In our lab, we use the tools of theoretical and computational neuroscience to study how behaviors are learned and how this learning is implemented in neural circuits.
Learning new behaviors requires the shaping of time-varying patterns of neural activity. The scientific questions that we seek to address focus on how neurons in the cerebral cortex interact with subcortical brain areas to learn things such as selecting actions to perform or how to perform a new motor skill. Understanding how such learning occurs is challenging because multiple brain areas are involved and because such behaviors may involve multiple timescales, from low-level limb movements to the cognitive level of goal-driven planning. By developing models of the subcortical and cortical neural circuits that control behavior, using data from experimental collaborators to inform and test these models, and drawing on recent advances in deep learning and artificial intelligence, our research aims to advance understanding of how learned motor behaviors are implemented in the brain.

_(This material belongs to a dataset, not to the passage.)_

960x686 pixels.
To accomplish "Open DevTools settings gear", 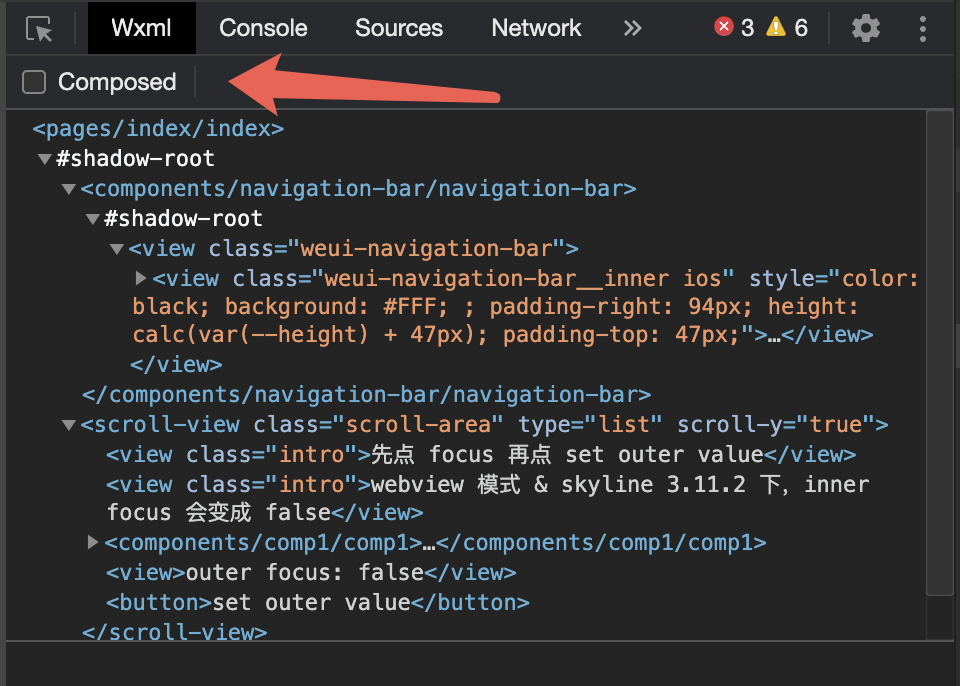I will point(866,28).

The core of our research is about building mechanistic models to understand computations performed by the brain. Neuroscience has a decades-long history of drawing on ideas and models from theoretical physics and applied mathematics. These models make use of tools from areas including statistical mechanics, random matrix theory, dynamical systems, spin glass theory, stochastic processes, optimal control theory, and reinforcement learning. An example of a question that we have recently studied using some of these techniques: Why do behaviors become more automatic the more we practice them, and which mechanisms in the brain make this possible?
Our research also makes extensive use of ideas from deep learning and artificial intelligence. Modern approaches to AI are based on training neural networks to perform tasks ranging from face recognition to playing video games. A tremendous amount of AI research has focused on characterizing the architectures and algorithms that enable neural networks to solve these sorts of tasks. Much of our research takes inspiration from these advances and applies them to questions about the architectures of neural circuits in the brain and the algorithms that they use to learn. An example question: If we model model motor cortex as a recurrently connected neural network, what are the rules for how to change the synaptic strengths between neurons in a way that will make the neural dynamics do something useful (like telling an arm to reach for a cup of coffee)?
Because neuroscience is at its core an experimental field, a major focus of our work is to use the theoretical tools to address experimental data. Experimental neuroscience has entered an exciting new phase in recent years, with new technologies making it possible to record from and manipulate increasingly large populations of neurons in awake behaving animals. In theoretical neuroscience, we work in a feedback loop with experimental collaborators, in which our role is to use modeling and data analysis to interpret data and to contribute to experimental design by generating predictions that can be tested in future experiments. An example question: By observing the activity of neurons in the brain as a new task is learned, can we use models to infer the algorithms by which the synaptic strengths between neurons are changed in order to effect learning?